TEXT PROVIDED:
※

Will my right hon. Friend give way?

Stephen Dorrell Portrait Mr Dorrell
- Hansard - -

If my hon. Friend will forgive me, I will not.

For the second half of this Parliament, we could have a reprise of the first half and we could trade party political slogans about a system that increasingly thinks that the political debate has nothing to do with it, or we could engage with the people who understand what real life feels like on the front line of the system, which has been described by one or two Opposition Members, and we could show that we in this House support the need for change in order to use taxpayers’ resources to meet taxpayers’ health and care needs. That is the real challenge that faces the House this evening.

--- Later in debate ---
Stephen Dorrell Portrait Mr Dorrell
- Hansard - -

I am listening carefully to my hon. Friend, and I have some sympathy with him, but will he acknowledge that the arguments for those options are partly about health economics but partly related to the need to deliver better quality to those who rely on community-based services? We do not want acute cases if they are avoidable.

John Pugh Portrait John Pugh
- Hansard - - - Excerpts

I agree; none the less, we both agree that there is still a huge economic problem.

Even reducing the number of managers has mixed impacts, because asking doctors to manage services or buy in management service from elsewhere has cost implications. It uses up medical time, which needs to be replaced. Then there is the blighted history of IT and the uncertain role of technology and innovation, which can increase demand but also reduce cost. Even if we see public health as the answer, it is still not a complete answer by itself, because if we do not solve the huge problem of dementia, there is no saying that prolonging life and keeping people fit will necessarily reduce overall costs in the long run. If we look at things such as rewarding doctors through the quality and outcomes framework, and so on, we find some pretty expensive deployment of public money, albeit not always to massive effect. The point I am trying to make is that there is a whole medicine chest of remedies available, but no complete agreement on precisely how or where best to use them. None of them seems to be a cure-all, and many have undesired side effects.

※

PROVIDED MATERIAL:
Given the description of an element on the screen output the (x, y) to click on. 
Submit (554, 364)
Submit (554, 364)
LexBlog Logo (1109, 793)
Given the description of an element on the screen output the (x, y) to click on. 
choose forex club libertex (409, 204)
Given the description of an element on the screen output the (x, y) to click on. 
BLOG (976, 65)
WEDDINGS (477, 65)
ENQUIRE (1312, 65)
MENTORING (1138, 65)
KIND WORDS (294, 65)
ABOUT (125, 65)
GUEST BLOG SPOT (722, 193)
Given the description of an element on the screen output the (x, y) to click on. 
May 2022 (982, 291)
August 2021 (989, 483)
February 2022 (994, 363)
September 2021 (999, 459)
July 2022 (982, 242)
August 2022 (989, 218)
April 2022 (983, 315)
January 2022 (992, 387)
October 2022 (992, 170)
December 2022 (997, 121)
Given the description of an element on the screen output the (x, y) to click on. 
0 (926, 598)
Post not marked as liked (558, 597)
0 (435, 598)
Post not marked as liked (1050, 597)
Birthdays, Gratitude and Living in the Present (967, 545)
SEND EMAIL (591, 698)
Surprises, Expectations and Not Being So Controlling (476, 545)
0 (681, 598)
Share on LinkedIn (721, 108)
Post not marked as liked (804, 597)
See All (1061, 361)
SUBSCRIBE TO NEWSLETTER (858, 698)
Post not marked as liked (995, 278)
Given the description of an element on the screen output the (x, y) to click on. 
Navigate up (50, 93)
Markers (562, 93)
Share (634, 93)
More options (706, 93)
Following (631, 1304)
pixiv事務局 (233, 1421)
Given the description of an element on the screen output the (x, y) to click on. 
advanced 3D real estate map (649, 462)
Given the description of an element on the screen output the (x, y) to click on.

※

YOUR OBJECTIVE:
Continue the Hansard debate excerpt on health and care funding above, picking up right after its final sentence.

ANSWER BELOW:
As we choose to use those remedies, they need to be employed with skill, judgment and the benefits of experience, because we are dealing with an almost insurmountable problem. We have to approach the problem—almost like good medicine—using the right remedy, at the right time, in the right way and with skill, judgment and experience. However, that will not result simply from using market forces or creating some sort of ersatz market—that is just another tool we might choose to use. What we want—I am sure the Minister agrees—is integrated services, which would avoid expensive duplication, cost-shunting and piecemeal provision. It would be really nice if we could exploit better economies of scale in procurement, for example, or make better use of the NHS estate. It would be nice if we could discover good practice and roll it out across the piece quickly. It would be really nice if the NHS was a well oiled and efficient machine—a truly integrated system with proper clinical networks that were properly protected. It would be nice if we got what the Minister describes as integration, which is a kind of holy grail at the moment.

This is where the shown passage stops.